§ Your task: Please reproduce all the records exactly while leaving out their pictures.

[Source records]
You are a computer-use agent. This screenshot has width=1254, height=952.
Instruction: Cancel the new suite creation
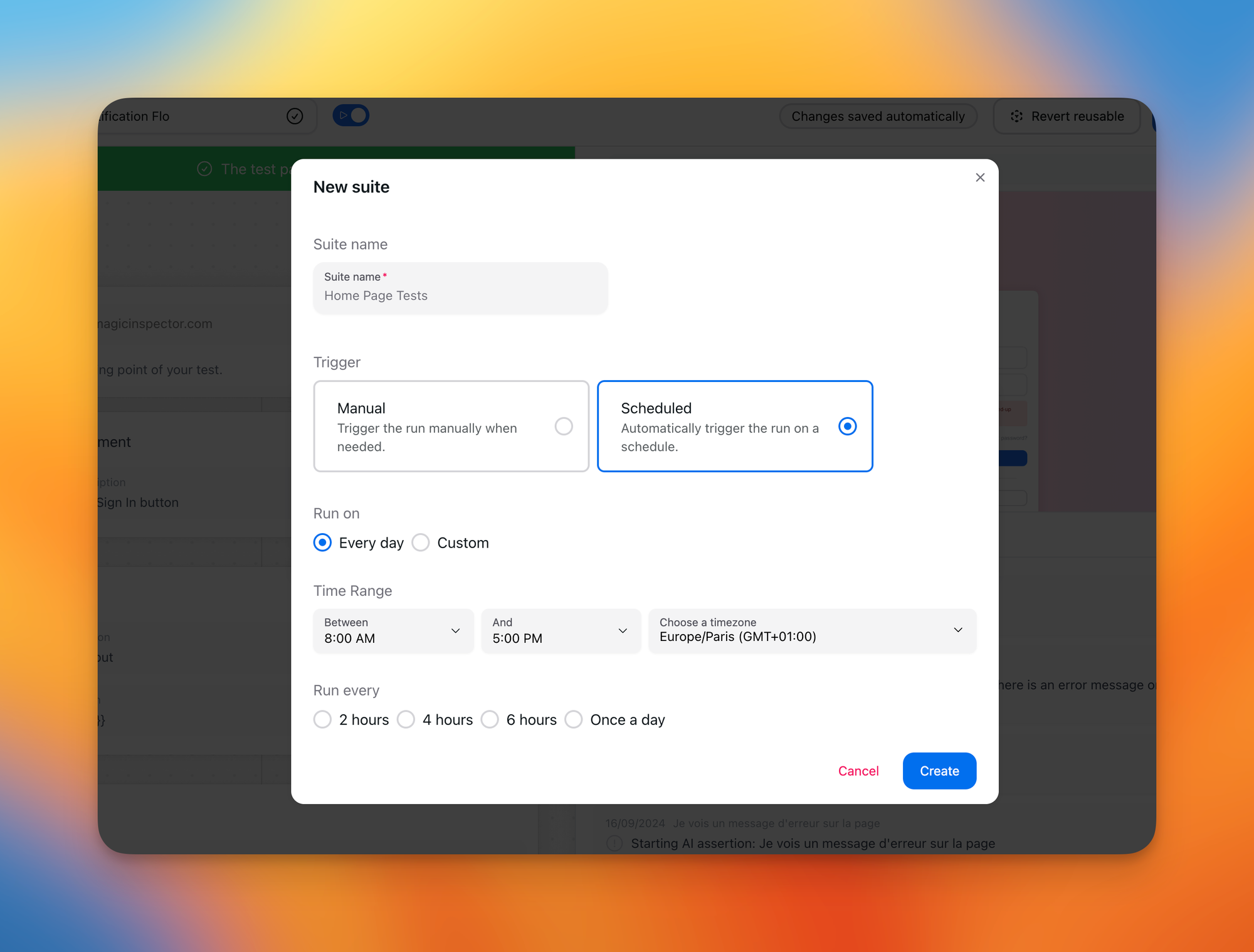click(858, 771)
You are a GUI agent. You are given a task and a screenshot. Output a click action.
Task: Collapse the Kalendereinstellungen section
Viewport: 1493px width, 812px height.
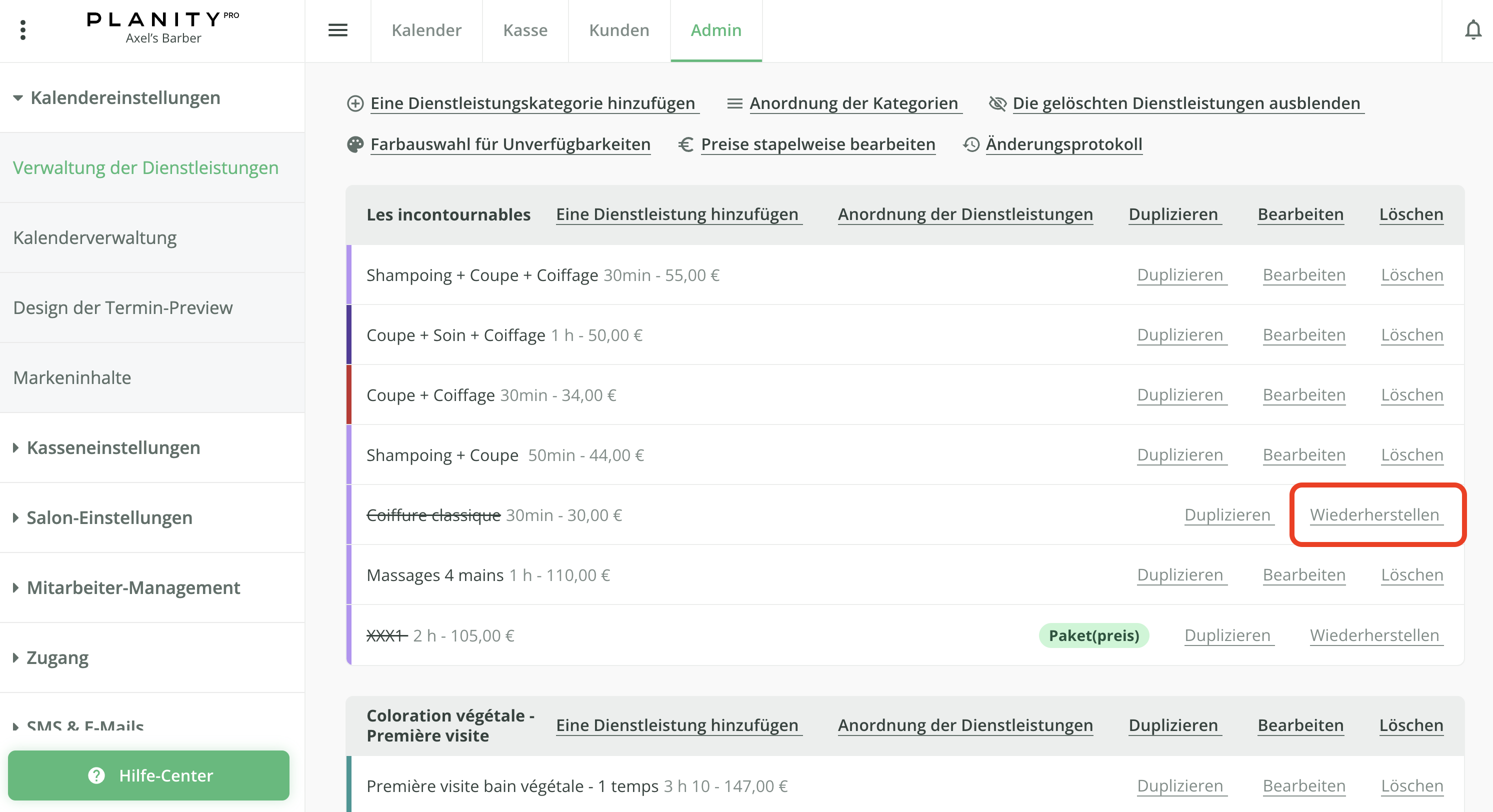pos(18,98)
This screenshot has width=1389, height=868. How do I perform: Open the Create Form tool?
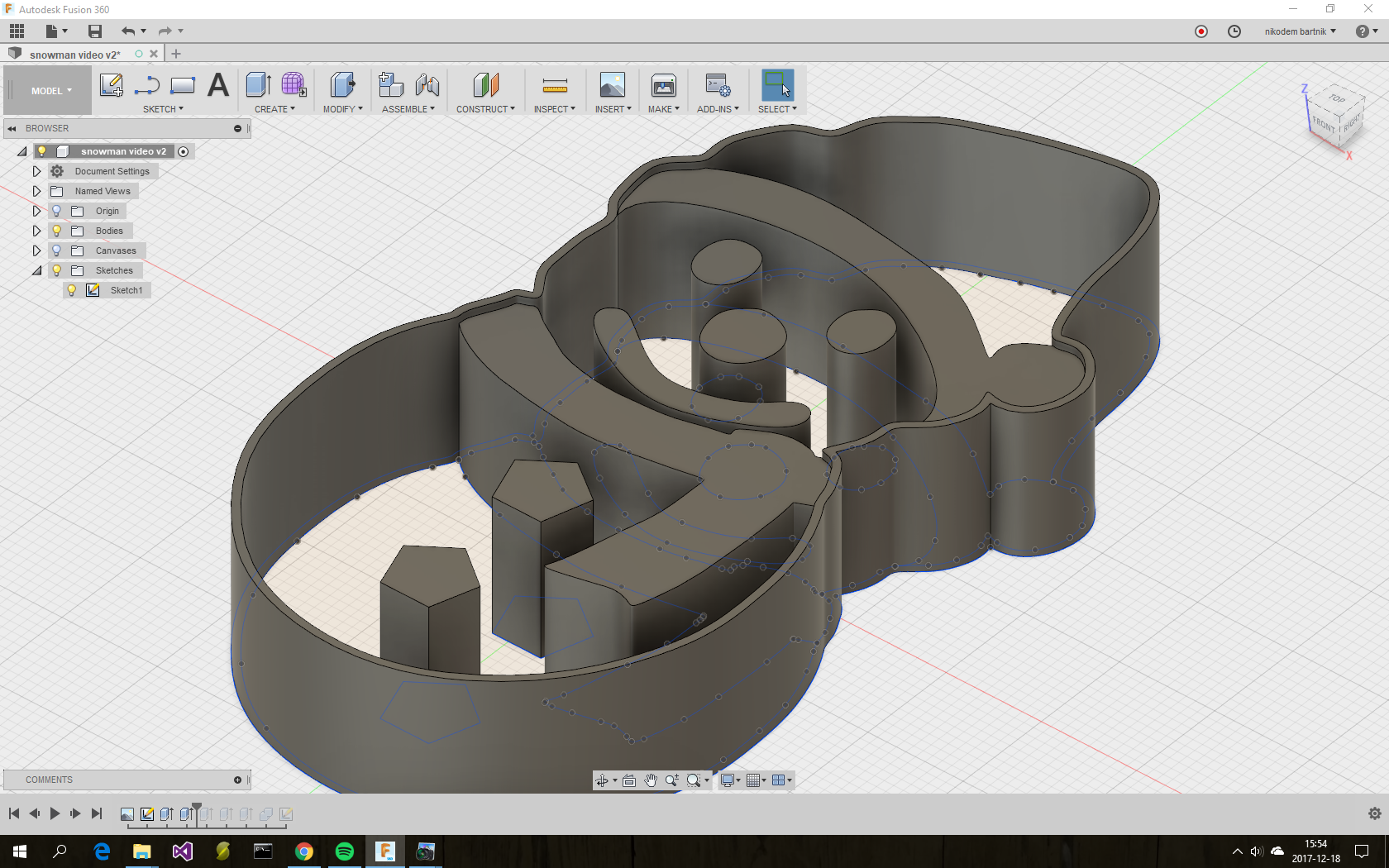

§ Answer for this exercise:
You are a computer-use agent. This screenshot has width=1254, height=952.
Instruction: Cancel the new suite creation
click(858, 771)
You are a GUI agent. You are given a task and a screenshot. Output a click action.
Task: Collapse the Kalendereinstellungen section
Viewport: 1493px width, 812px height.
pos(18,98)
This screenshot has width=1389, height=868. How do I perform: Open the Create Form tool?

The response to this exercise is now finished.